The 3rd never also innervates the intraocular and smooth muscles of the pupil; i..e. the ciliary and pupilloconstrictor muscles. Lesions, therefore, may result in an inability to rotate the eye upward, downward, or inward, and the pupil (on the side of the lesion) may fail to respond to direct light.
In addition, the 3rd nerve innervates the levator palprebrae muscle which elevates the eyelid. When the third nerve has been injured this may result in levator palpebrae weakness and thus ptosis of the eyelid.
DISTURBANCES OF EYE MOVEMENT
Eye movement nuclei are all located in the pontine brainstem and receive input from (and transmit information to) the superior (visual) colliculus within the midbrain (Grantyn & Grantyn, 1976), and the frontal eye fields (Leichnetz, et al. 1984), which also projects to the superior colliculus (Segraves & Goldberg, 2005). As is well known, the frontal eye fields and the superior colliculus become activated immediately prior to the onset of an eye movement, and stimulation of these regions elicits eye movements and visual orienting reactions as well.

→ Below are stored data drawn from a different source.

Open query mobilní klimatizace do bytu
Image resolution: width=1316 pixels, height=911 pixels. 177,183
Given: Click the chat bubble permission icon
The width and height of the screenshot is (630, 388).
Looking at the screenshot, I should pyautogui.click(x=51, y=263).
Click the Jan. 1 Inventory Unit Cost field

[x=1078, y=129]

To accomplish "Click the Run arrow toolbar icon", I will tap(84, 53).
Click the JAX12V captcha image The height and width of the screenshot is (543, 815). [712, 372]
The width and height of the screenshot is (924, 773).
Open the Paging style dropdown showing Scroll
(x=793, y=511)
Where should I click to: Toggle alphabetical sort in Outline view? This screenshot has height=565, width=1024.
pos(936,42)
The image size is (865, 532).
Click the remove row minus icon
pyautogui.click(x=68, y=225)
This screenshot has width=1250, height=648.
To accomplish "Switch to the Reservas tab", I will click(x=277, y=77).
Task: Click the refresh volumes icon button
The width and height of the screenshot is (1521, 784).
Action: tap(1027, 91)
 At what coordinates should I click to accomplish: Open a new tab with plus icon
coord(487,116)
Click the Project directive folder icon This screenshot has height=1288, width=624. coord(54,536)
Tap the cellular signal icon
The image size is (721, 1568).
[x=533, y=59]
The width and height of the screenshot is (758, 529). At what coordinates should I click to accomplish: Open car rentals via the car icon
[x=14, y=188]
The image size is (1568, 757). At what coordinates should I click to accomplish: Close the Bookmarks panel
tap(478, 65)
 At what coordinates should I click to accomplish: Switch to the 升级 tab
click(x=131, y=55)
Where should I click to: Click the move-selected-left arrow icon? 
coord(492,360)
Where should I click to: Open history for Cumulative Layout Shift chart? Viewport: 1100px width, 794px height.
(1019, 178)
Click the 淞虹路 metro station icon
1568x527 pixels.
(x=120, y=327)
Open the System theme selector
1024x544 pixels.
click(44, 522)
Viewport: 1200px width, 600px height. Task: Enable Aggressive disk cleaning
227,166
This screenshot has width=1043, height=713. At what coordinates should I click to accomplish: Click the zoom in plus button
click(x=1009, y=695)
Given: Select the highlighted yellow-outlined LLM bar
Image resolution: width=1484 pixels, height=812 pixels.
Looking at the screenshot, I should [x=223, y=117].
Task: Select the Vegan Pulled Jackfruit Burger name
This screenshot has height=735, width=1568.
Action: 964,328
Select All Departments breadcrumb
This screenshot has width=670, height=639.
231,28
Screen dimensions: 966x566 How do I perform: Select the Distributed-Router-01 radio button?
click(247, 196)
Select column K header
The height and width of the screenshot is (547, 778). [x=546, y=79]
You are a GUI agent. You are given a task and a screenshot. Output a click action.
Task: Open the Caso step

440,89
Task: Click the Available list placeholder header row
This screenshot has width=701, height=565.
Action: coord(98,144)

Hence, damage to these cortical areas or to any of these nerves or nuclei can result in significant visual disturbances. For example strabismus (or squint) is due to a brainstem lesion that results in muscle imbalance and thus improper alignment of the visual axes of the two eyes. A complete lesion of the oculomotor nerve causes ptosis (drooping of the upper eyelid) and an inability to rotate the eye upward, downward, or inward. Lesion of the 4th nerve results in weakness of downward movement of the affected eye and patients may complain of difficulty reading or walking downstairs. Head tilting to opposite shoulder is especially characteristic. Lesion of the 6th nerve results in paralysis of lateral or outward eye movement.
Most common causes of 3, 4, 6th nerve damage are tumors of the base of the brain, trauma to head, ischemic infarction of one of these nerves, and aneurysms of the circle of Willis. Sixth nerve palsies in children are due to neoplasm-pontine glioma. The fourth nerve is most commonly injured by head trauma. Third nerve damage is often due to compression by aneurysm, tumor, or temporal lobe herniation--enlargement of the pupil is an early sign.
As noted, cranial nerves 3, 4, and 6 are linked to the 8th (vestibular) nerve via the MLF. It is due to these rich interconnections that a lesion involving these regions and the MLF can cause vertigo, dizziness, as well as nystagmus and impairment of vertical fixation and pursuit. However, disturbances such as these also raise the possibility of cerebellar dysfunction.